Detection and morphological assessment of superficial TCFA, fibrotic and calcified plaques (CP) play an important role in the understanding of atherosclerotic disease and for the development of new drugs and therapies. As an example, coronary plaque composition can have an impact on the outcome of percutaneous coronary interventions (PCI). Stents overlying a lipidic core have been associated with long-term adverse healing responses within the stent [5,15,48,49], while stents implanted over a severely calcified region tend to have a higher risk of underexpansion, associated with higher risk of stent failure (e.g. stent thrombosis and in-stent restenosis) . An automatic method for the characterization and quantification of the disease in a specific coronary artery segment (as shown in Fig. 8) could be valuable both for clinical research and, in a future prospect, in guiding the interventional cardiologist during coronary interventions.

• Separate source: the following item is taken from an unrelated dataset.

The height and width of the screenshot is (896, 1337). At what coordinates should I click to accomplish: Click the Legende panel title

We developed an algorithm for the automated atherosclerotic tissue characterization in vivo through IVOCT images. A validation study suggested that the main plaque components can be automatically classified and characterized. This will possibly contribute to the understanding of coronary atherosclerotic disease, aid in the assessment of the effect of new drugs and therapies on plaques, and, more in general, to the use of IVOCT in interventional cardiology research and clinical practice.
The research program is partially founded by a grant from the Research Foundation Flanders FWO and by a KU Leuven IOF grant. Dr. Tom Adriaenssens is also supported by a clinical doctoral grant from the FWO foundation.

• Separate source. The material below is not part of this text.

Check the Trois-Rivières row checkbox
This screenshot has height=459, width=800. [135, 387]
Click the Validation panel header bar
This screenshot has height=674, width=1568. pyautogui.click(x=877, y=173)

Feature selection consists in the identification of a reduced set of features that can best distinguish between the different types of tissue. Starting from the 24 images composing the training-set, 22 statistical features were quantified and stored. SGLDMs were initially computed in a squared kernel of pixel dimension K=5-7-9-11-13 for every pixel to analyze with the following parameters: distance d=1-2, orientation θ=0°-45°-90°-135° and G=32-64-128 (number of gray levels for quantization). Subsequently, best class separability was assessed by visual inspection of displayed features values against the type of tissue they belong according to previous manual analysis. First, only features presenting an overall acceptable visual separability were retained. Second, single values for parameters G, d, K and θ were arbitrarily selected looking for the minimum set of parameters presenting the best class separability. In addition, to further reduce the set dimensionality, features presenting a Pearson’s correlation index >0.85 were arbitrarily removed. At the end of this procedure, a total of 7 features computed with d=2, θ=0°-90°, K=11 and G=64 were retained. Selected features, as reported on Table 2, resulted to be: (1) contrast, (2) cluster shade, (3) energy, (4) entropy, (5) homogeneity, (6) information measures of correlation and (7) inverse difference moment.